Typically, emphysema symptoms include shortness of breath and the feeling of not being able to breathe. A cough that doesn't go away and coughing up lots of mucus are also common; these often occur years before the flow of air in and out of the lungs is reduced. The severity of a person's symptoms depends on how much of the lung has been destroyed.
The predominant symptom of emphysema is shortness of breath or the feeling of not being able to get enough air. A person may initially visit the doctor because he or she has begun to feel short of breath during activity, but as the disease progresses, this symptom may be present all the time.
Most people with emphysema are at least 40 years old or around middle age when symptoms start. It is unusual, but possible, for people less than 40 years old to have emphysema symptoms.
Common symptoms of emphysema include:
- Sputum (mucus) production
- Shortness of breath, especially with exercise
- Wheezing (a whistling or squeaky sound when you breathe)
- Chest tightness.
A cough that doesn't go away and coughing up lots of mucus are common in people with emphysema.

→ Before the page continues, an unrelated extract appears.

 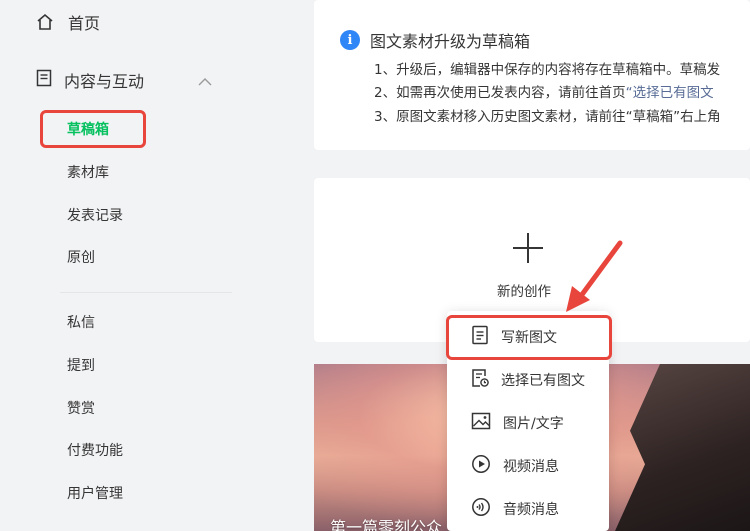 I want to click on menu-item-new-article: 写新图文, so click(x=528, y=337).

These often occur years before the flow of air in and out of the lungs is reduced. However, not everyone with a cough and sputum production goes on to develop COPD (chronic obstructive pulmonary disease), and not everyone with emphysema has a cough.
The severity of the emphysema symptoms depends on how much of the lung has been destroyed. If you continue to smoke, the lung destruction is faster than if you stop smoking.